Just passing this fb post to you: "According to the 2013 Old Farmer's Almanac All-Seasons Garden Guide, you can deter deer, squirrels, and woodchucks by scattering dog or human hair (go to you barber or hairdresser to get some) around the perimeter of your garden.

Have you picked up your copy of the Garden Guide yet? http://www.almanac.com/product/almanac-all-seasons-garden-guide-2013-annual-edition"


----------



## Junkscouts (Jul 18, 2010)

We only have ground squirrels here and the squirrelinator traps work great (http://squirrelinator.com/). I'm not sure if they work for regular squirrels, but you could ask them.

Last year I started shooting squirrels 3 months before our apricots ripened and then put out the traps a couple weeks before they ripened and we got our first apricot crop in 6 years.

One thing you can do is bag the fruit.
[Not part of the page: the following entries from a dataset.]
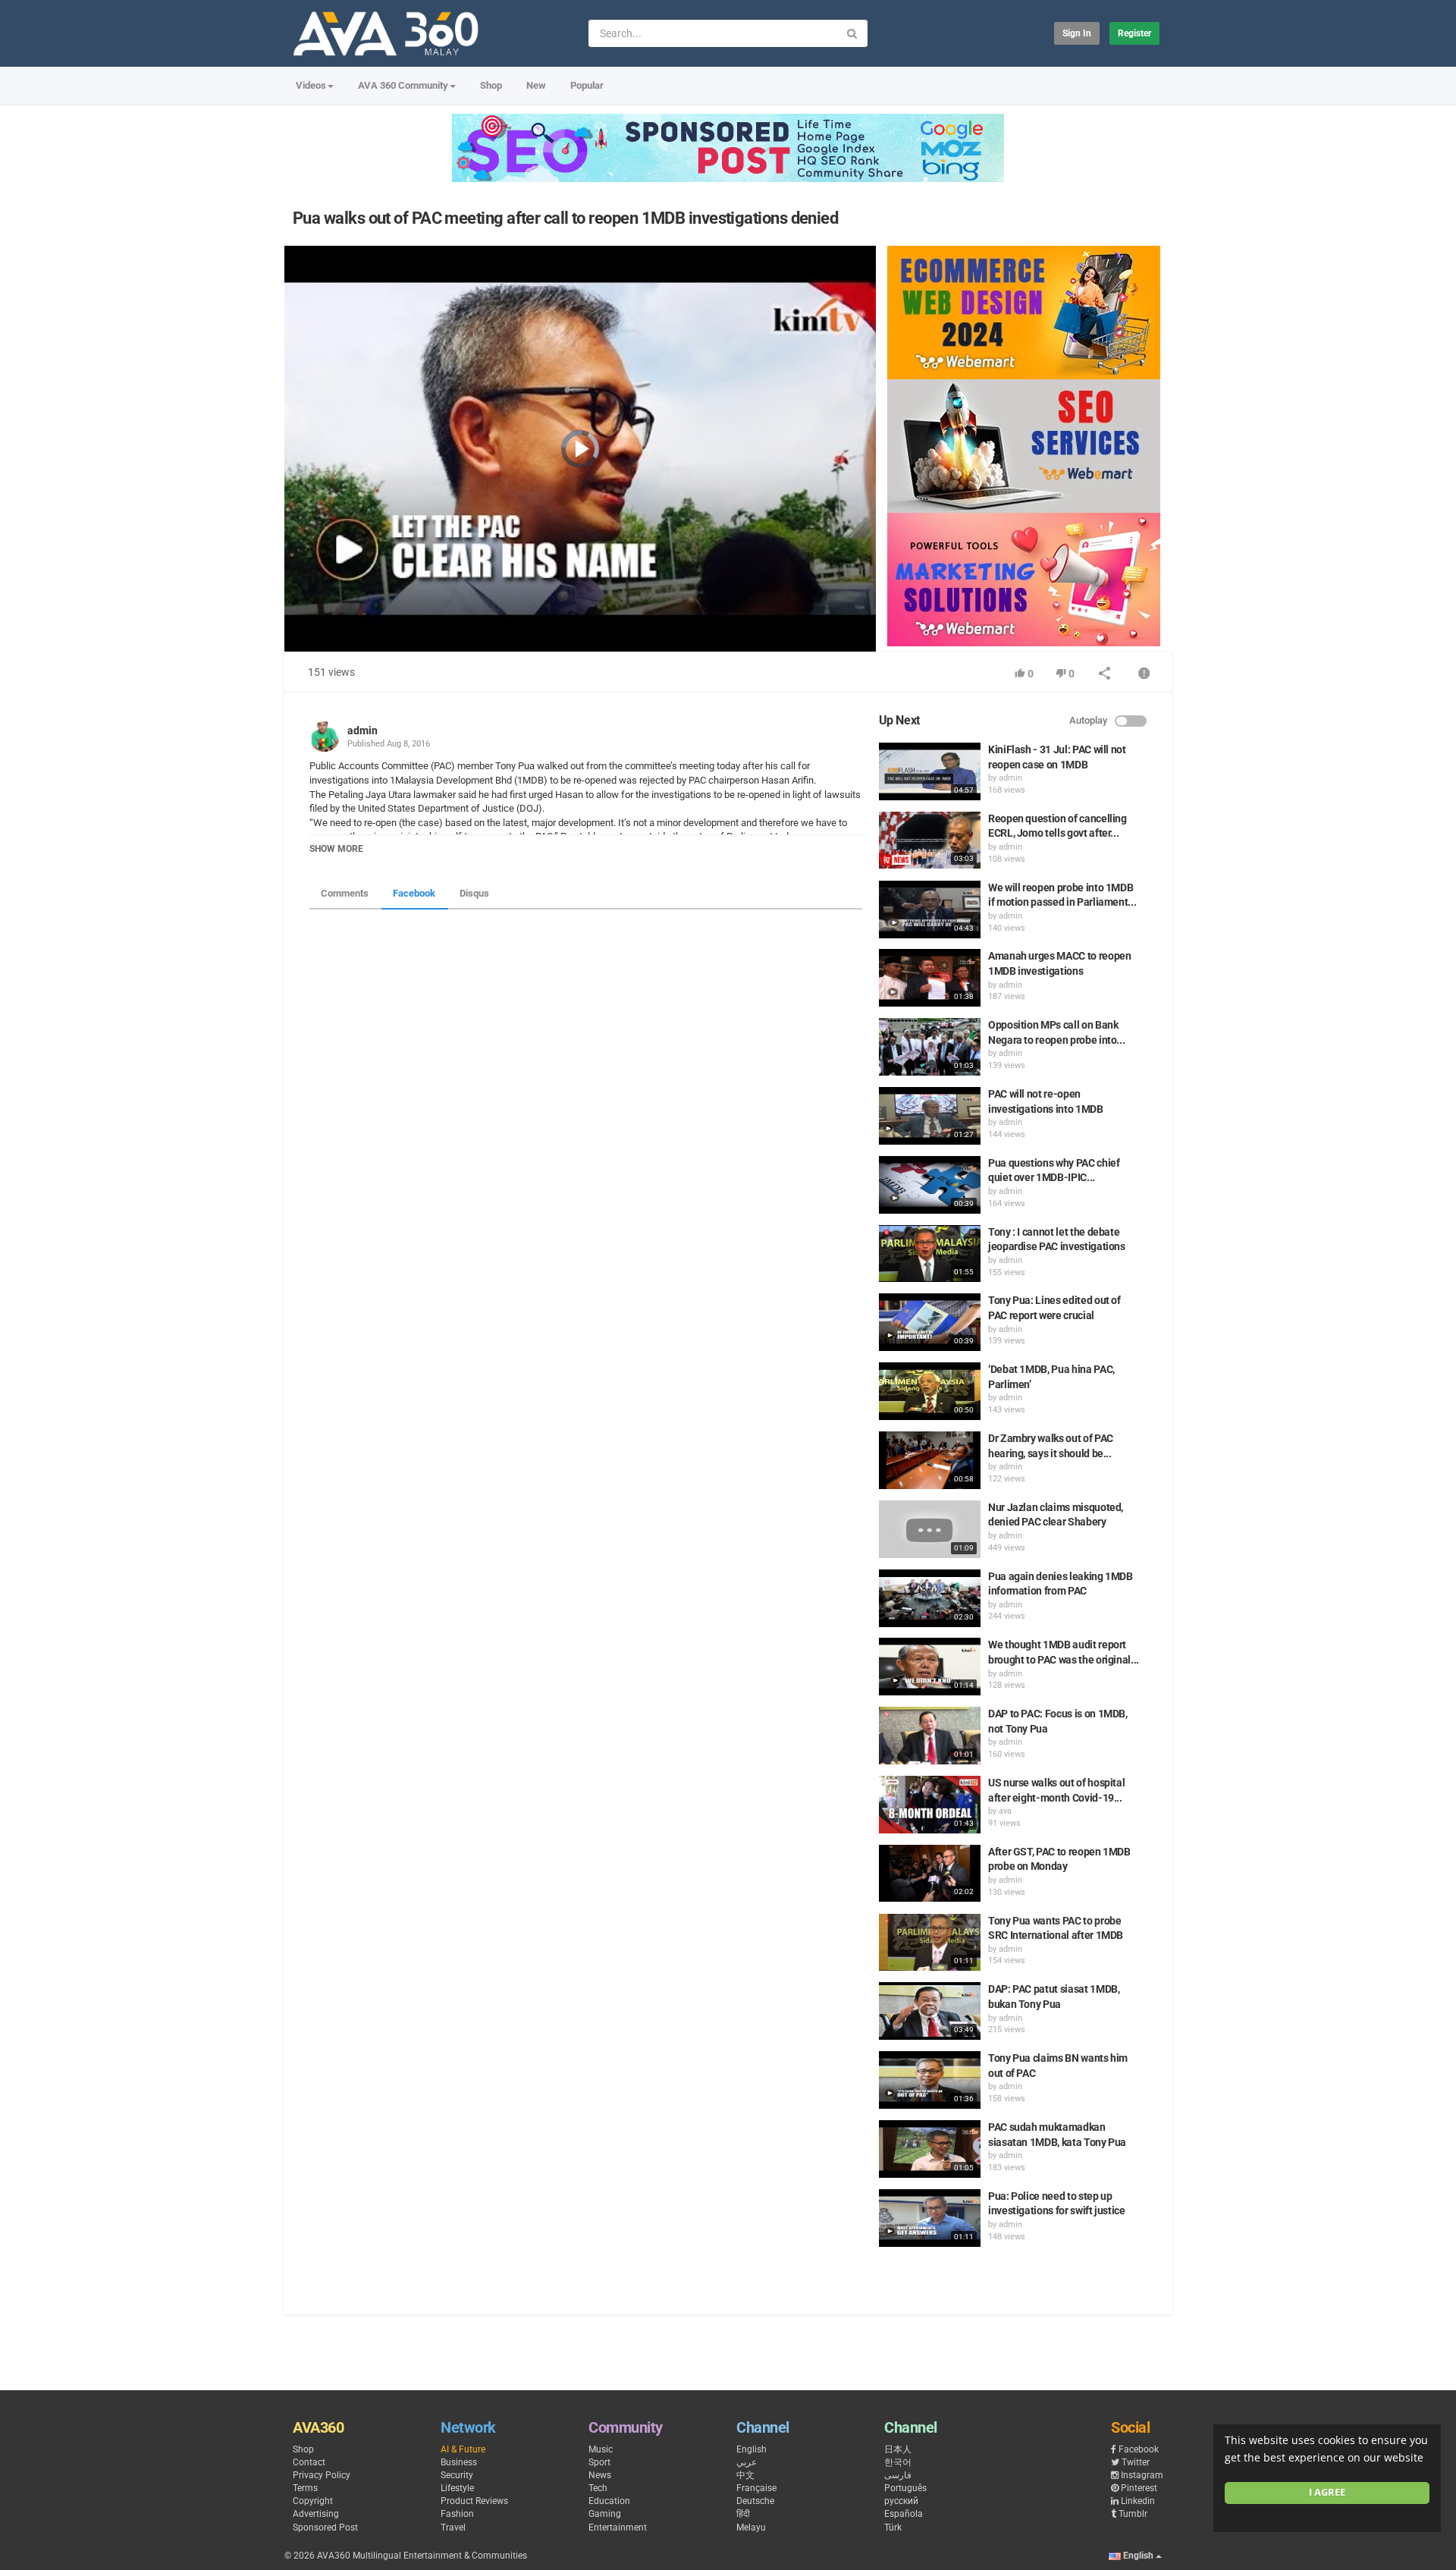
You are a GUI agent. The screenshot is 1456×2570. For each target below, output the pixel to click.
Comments (345, 893)
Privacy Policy (321, 2475)
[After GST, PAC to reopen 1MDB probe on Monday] (930, 1873)
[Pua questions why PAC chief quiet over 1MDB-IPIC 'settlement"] (930, 1185)
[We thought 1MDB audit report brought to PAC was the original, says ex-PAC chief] (930, 1666)
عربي (746, 2462)
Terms (305, 2488)
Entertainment (617, 2527)
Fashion (457, 2514)
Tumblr (1133, 2514)
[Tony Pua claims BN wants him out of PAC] (930, 2080)
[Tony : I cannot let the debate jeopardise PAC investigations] (930, 1254)
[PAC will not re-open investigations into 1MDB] (930, 1116)
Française (756, 2488)
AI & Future (463, 2449)
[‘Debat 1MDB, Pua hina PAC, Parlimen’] (930, 1391)
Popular (587, 85)
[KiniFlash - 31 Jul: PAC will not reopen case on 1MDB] (930, 771)
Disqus (474, 893)
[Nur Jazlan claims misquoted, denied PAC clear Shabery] (930, 1529)
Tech (597, 2488)
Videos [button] (311, 85)
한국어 (898, 2462)
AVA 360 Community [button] (403, 85)
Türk (893, 2527)
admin (362, 730)
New (536, 85)
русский (901, 2501)
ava (1005, 1811)
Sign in (1076, 33)
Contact (309, 2462)
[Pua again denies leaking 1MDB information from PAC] (930, 1598)
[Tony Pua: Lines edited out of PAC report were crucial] (930, 1322)
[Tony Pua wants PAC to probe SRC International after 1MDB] (930, 1942)
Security (457, 2475)
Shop (491, 85)
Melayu (751, 2527)
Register (1134, 33)
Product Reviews (474, 2501)
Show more (336, 849)
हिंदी (743, 2514)
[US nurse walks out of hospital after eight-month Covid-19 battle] (930, 1804)
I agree (1327, 2492)
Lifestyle (457, 2488)
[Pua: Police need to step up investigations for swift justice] (930, 2218)
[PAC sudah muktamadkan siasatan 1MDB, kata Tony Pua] (930, 2149)
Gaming (604, 2514)
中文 (745, 2475)
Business (459, 2462)
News (599, 2475)
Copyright (313, 2501)
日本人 (898, 2449)
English (751, 2449)
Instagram (1142, 2475)
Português (905, 2488)
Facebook (414, 893)
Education (609, 2501)
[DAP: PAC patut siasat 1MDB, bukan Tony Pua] (930, 2011)
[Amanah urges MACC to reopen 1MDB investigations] (930, 978)
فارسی (898, 2475)
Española (903, 2514)
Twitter (1136, 2462)
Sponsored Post (325, 2527)
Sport (599, 2462)
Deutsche (755, 2501)
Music (600, 2449)
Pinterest (1139, 2488)
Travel (453, 2527)
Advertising (316, 2514)
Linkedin (1138, 2501)
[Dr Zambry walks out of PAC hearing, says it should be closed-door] (930, 1460)
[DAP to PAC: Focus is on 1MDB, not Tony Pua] (930, 1735)
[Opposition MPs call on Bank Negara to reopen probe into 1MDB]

It's a little labor intensive, but you can save some of the fruit that way. 
 
Also pears ripen off the tree so try picking some before the squirrels eat them, or do they eat them way before they are mature?


----------



## informative (Aug 24, 2012)

haha pecan fig pear and plum same trees we have in the yard in the subdivision home in town. plum is dying from some beetles or something though soon to just be pear pecan and fig.

There was supposed to be some sonic rodent and insect repel device that chases them with high pitched sounds, could be worth a try. Have you tried the owl scarecrows good ones have movement and sound and should be scary to any small rodent. Some use jalapeno spray to keep pesky things off. Dirty laundry that smells like human could be put on a scarecrow - maybe put one of those motion detector Halloween doorstep scare things - when they see motion they make some scary noises.


----------



## tlcnubians (Jan 21, 2011)

If they're climbing up the pecan tree, maybe putting a metal climbing guard around the trunk of that tree might stop them. Also, like Tammy says, offer them something else to eat away from the pear tree.


----------



## swgoats (May 21, 2010)

Wrap all the trunks so they have no way up!


----------



## jdavenport (Jul 19, 2012)

This works on larger animals, maybe if you turned the sensitivity up it would pick up squirrels?
http://www.contech-inc.com/products...s/scarecrow-motion-activated-animal-deterrent


----------